(Input records begins)
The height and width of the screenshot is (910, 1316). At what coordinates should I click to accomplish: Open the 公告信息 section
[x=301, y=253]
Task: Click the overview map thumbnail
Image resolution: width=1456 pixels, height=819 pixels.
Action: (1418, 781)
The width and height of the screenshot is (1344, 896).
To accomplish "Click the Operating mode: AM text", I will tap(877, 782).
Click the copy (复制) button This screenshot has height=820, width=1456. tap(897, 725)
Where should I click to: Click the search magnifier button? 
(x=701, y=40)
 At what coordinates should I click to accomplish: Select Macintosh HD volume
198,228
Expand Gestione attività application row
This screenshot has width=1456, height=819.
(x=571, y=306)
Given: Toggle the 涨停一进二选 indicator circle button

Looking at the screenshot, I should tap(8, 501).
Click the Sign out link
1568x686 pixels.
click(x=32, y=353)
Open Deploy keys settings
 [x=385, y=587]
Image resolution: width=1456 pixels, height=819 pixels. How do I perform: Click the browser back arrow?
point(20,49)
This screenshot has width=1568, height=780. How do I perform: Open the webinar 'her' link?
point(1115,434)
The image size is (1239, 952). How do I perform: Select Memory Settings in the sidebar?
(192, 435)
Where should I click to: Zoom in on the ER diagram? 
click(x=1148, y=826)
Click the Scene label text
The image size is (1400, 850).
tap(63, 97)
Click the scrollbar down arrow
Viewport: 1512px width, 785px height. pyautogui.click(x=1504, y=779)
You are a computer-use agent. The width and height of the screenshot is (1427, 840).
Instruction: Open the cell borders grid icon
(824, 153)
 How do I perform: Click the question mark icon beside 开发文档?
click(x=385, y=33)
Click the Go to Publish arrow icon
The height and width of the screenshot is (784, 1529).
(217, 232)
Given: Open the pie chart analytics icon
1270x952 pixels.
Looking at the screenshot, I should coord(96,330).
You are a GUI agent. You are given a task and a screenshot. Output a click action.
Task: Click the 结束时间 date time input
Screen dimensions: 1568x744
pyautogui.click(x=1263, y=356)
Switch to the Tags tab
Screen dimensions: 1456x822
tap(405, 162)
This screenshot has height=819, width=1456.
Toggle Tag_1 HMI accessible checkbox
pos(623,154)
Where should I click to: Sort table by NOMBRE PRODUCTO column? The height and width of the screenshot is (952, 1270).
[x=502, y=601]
(Input records ends)
* Problem
Only the lines from the one containing "Screen dimensions: 1568x744" through the last line of the entries above should be copied, exactly as written.

* Output for this exercise
Screen dimensions: 1568x744
pyautogui.click(x=1263, y=356)
Switch to the Tags tab
Screen dimensions: 1456x822
tap(405, 162)
This screenshot has height=819, width=1456.
Toggle Tag_1 HMI accessible checkbox
pos(623,154)
Where should I click to: Sort table by NOMBRE PRODUCTO column? The height and width of the screenshot is (952, 1270).
[x=502, y=601]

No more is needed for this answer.